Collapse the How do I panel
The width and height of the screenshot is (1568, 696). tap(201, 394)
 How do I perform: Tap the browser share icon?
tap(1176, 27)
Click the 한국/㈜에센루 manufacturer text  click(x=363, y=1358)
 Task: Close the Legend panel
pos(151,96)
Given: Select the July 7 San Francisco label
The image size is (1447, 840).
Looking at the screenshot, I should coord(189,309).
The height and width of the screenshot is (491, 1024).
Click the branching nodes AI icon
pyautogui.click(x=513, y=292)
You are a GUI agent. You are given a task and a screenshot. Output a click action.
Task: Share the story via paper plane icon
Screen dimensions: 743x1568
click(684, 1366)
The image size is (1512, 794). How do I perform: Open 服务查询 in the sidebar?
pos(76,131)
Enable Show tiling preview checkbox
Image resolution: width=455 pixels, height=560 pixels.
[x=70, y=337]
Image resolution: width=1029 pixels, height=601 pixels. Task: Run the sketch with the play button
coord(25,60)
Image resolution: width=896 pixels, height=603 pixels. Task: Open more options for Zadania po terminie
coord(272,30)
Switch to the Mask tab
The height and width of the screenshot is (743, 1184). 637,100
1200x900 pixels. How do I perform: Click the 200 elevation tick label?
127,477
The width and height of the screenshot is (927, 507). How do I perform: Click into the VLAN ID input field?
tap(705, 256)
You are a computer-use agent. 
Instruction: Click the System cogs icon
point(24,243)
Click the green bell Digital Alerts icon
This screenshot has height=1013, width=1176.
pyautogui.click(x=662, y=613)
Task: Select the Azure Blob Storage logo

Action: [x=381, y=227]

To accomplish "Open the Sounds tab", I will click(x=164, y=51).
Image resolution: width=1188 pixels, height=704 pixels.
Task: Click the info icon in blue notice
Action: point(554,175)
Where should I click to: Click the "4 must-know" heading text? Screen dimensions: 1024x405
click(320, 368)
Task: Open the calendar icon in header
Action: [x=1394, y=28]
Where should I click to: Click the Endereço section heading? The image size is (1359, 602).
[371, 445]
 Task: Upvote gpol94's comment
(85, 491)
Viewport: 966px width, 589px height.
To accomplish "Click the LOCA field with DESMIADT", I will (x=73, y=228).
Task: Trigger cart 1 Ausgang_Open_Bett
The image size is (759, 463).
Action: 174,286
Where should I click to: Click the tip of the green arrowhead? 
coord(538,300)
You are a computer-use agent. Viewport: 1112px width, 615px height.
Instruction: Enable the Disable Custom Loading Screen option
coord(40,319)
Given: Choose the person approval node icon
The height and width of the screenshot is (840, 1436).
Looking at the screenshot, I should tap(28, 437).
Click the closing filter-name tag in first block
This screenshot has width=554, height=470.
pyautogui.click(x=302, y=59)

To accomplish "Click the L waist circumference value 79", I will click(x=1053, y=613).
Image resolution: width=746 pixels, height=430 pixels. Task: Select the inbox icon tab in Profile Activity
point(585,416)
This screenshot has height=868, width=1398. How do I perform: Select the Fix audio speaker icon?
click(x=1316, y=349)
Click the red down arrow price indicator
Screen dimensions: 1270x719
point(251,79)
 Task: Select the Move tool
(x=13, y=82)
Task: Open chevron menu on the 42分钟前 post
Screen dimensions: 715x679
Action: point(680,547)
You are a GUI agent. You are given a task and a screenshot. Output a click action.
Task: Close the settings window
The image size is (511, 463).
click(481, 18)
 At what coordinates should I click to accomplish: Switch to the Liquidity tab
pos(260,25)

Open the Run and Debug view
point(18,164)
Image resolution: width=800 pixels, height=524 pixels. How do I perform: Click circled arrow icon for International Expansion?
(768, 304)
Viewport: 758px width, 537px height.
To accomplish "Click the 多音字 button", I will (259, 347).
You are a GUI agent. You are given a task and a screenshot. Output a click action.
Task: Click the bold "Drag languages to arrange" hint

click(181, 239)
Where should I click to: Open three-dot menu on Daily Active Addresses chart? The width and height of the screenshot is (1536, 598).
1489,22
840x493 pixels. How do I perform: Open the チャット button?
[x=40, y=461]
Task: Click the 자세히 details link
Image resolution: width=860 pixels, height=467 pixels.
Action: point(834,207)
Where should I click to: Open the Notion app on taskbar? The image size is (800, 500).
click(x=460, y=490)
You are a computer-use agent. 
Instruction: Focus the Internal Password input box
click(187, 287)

_ _ _

• Exercise prompt: Return the material in full, restating each entry word for word.

• Result for this exercise:
Collapse the How do I panel
The width and height of the screenshot is (1568, 696). tap(201, 394)
 How do I perform: Tap the browser share icon?
tap(1176, 27)
Click the 한국/㈜에센루 manufacturer text  click(x=363, y=1358)
 Task: Close the Legend panel
pos(151,96)
Given: Select the July 7 San Francisco label
The image size is (1447, 840).
Looking at the screenshot, I should coord(189,309).
The height and width of the screenshot is (491, 1024).
Click the branching nodes AI icon
pyautogui.click(x=513, y=292)
You are a GUI agent. You are given a task and a screenshot. Output a click action.
Task: Share the story via paper plane icon
Screen dimensions: 743x1568
click(684, 1366)
The image size is (1512, 794). How do I perform: Open 服务查询 in the sidebar?
pos(76,131)
Enable Show tiling preview checkbox
Image resolution: width=455 pixels, height=560 pixels.
[x=70, y=337]
Image resolution: width=1029 pixels, height=601 pixels. Task: Run the sketch with the play button
coord(25,60)
Image resolution: width=896 pixels, height=603 pixels. Task: Open more options for Zadania po terminie
coord(272,30)
Switch to the Mask tab
The height and width of the screenshot is (743, 1184). 637,100
1200x900 pixels. How do I perform: Click the 200 elevation tick label?
127,477
The width and height of the screenshot is (927, 507). How do I perform: Click into the VLAN ID input field?
tap(705, 256)
You are a computer-use agent. 
Instruction: Click the System cogs icon
point(24,243)
Click the green bell Digital Alerts icon
This screenshot has height=1013, width=1176.
pyautogui.click(x=662, y=613)
Task: Select the Azure Blob Storage logo

Action: [x=381, y=227]

To accomplish "Open the Sounds tab", I will click(x=164, y=51).
Image resolution: width=1188 pixels, height=704 pixels.
Task: Click the info icon in blue notice
Action: point(554,175)
Where should I click to: Click the "4 must-know" heading text? Screen dimensions: 1024x405
click(320, 368)
Task: Open the calendar icon in header
Action: [x=1394, y=28]
Where should I click to: Click the Endereço section heading? The image size is (1359, 602).
[371, 445]
 Task: Upvote gpol94's comment
(85, 491)
Viewport: 966px width, 589px height.
To accomplish "Click the LOCA field with DESMIADT", I will (x=73, y=228).
Task: Trigger cart 1 Ausgang_Open_Bett
The image size is (759, 463).
Action: 174,286
Where should I click to: Click the tip of the green arrowhead? 
coord(538,300)
You are a computer-use agent. Viewport: 1112px width, 615px height.
Instruction: Enable the Disable Custom Loading Screen option
coord(40,319)
Given: Choose the person approval node icon
The height and width of the screenshot is (840, 1436).
Looking at the screenshot, I should tap(28, 437).
Click the closing filter-name tag in first block
This screenshot has width=554, height=470.
pyautogui.click(x=302, y=59)

To accomplish "Click the L waist circumference value 79", I will click(x=1053, y=613).
Image resolution: width=746 pixels, height=430 pixels. Task: Select the inbox icon tab in Profile Activity
point(585,416)
This screenshot has height=868, width=1398. How do I perform: Select the Fix audio speaker icon?
click(x=1316, y=349)
Click the red down arrow price indicator
Screen dimensions: 1270x719
point(251,79)
 Task: Select the Move tool
(x=13, y=82)
Task: Open chevron menu on the 42分钟前 post
Screen dimensions: 715x679
Action: point(680,547)
You are a GUI agent. You are given a task and a screenshot. Output a click action.
Task: Close the settings window
The image size is (511, 463).
click(481, 18)
 At what coordinates should I click to accomplish: Switch to the Liquidity tab
pos(260,25)

Open the Run and Debug view
point(18,164)
Image resolution: width=800 pixels, height=524 pixels. How do I perform: Click circled arrow icon for International Expansion?
(768, 304)
Viewport: 758px width, 537px height.
To accomplish "Click the 多音字 button", I will (259, 347).
You are a GUI agent. You are given a task and a screenshot. Output a click action.
Task: Click the bold "Drag languages to arrange" hint

click(181, 239)
Where should I click to: Open three-dot menu on Daily Active Addresses chart? The width and height of the screenshot is (1536, 598).
1489,22
840x493 pixels. How do I perform: Open the チャット button?
[x=40, y=461]
Task: Click the 자세히 details link
Image resolution: width=860 pixels, height=467 pixels.
Action: point(834,207)
Where should I click to: Open the Notion app on taskbar? The image size is (800, 500).
click(x=460, y=490)
You are a computer-use agent. 
Instruction: Focus the Internal Password input box
click(187, 287)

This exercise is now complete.